The life cycle is divided into many phases
The first phase is the attachment of the virus to an immune cell, which is the first process of infection and ends with the new virus budding out of the infected cell. Just as the influenza virus has an affinity for the cells of the respiratory tract (lungs), so HIV has an affinity for the immune system cells—especially the T helper cells (known as a CD4 T Cell).
When the protruding portions of HIV come in contact with the CD4+ cellular receptor of the cell, various changes occur which allow the virus to fuse to the host cell (fusion), and the genetic material of the virus is able to enter the cell.
Once the virus has entered the cell, the viral RNA (originally in its own capsid) is released into the cell - followed closely by the production of double-stranded DNA from single-stranded RNA (third phase).
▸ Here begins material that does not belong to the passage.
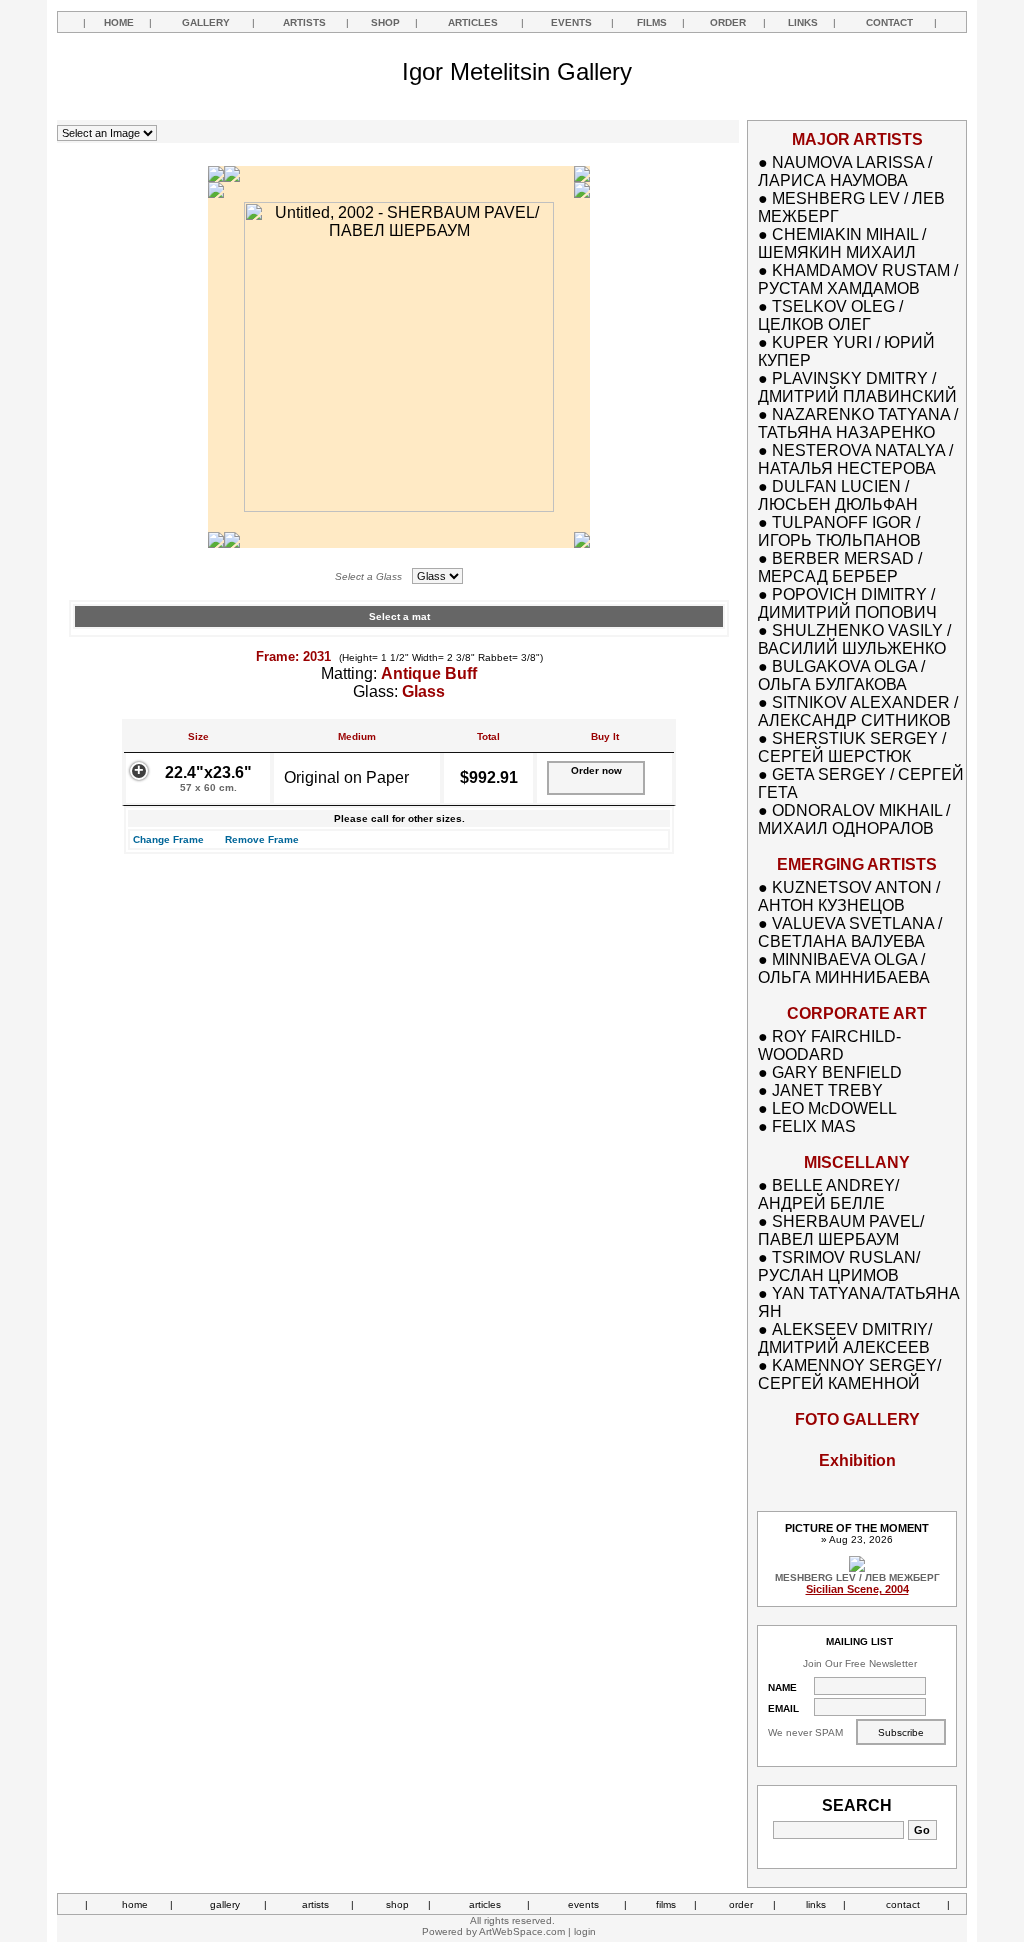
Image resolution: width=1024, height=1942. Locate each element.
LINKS (803, 22)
The reverse transcriptase enzyme assists in this process.
The viral DNA is then integrated into the host DNA using another viral enzyme called retroviral integrase. Simply put, the viral DNA has now hijacked the host DNA and is able to produce more virus RNA through a process called transcription. RNA is produced in several forms as part of the process that will help produce viral proteins, and eventually form new viral particles. The protein building blocks are cleaved (joined) using another viral enzyme called protease, and migrate to the edge of the cell as viral proteins to form new viruses (virions).
The final phase is called budding. As the new virus moves out of the cell it takes with it part of the cell outer membrane as part of its own structure. Once outside the cell the virions mature to form new infectious viruses that may go on to infect more cells and repeat this process.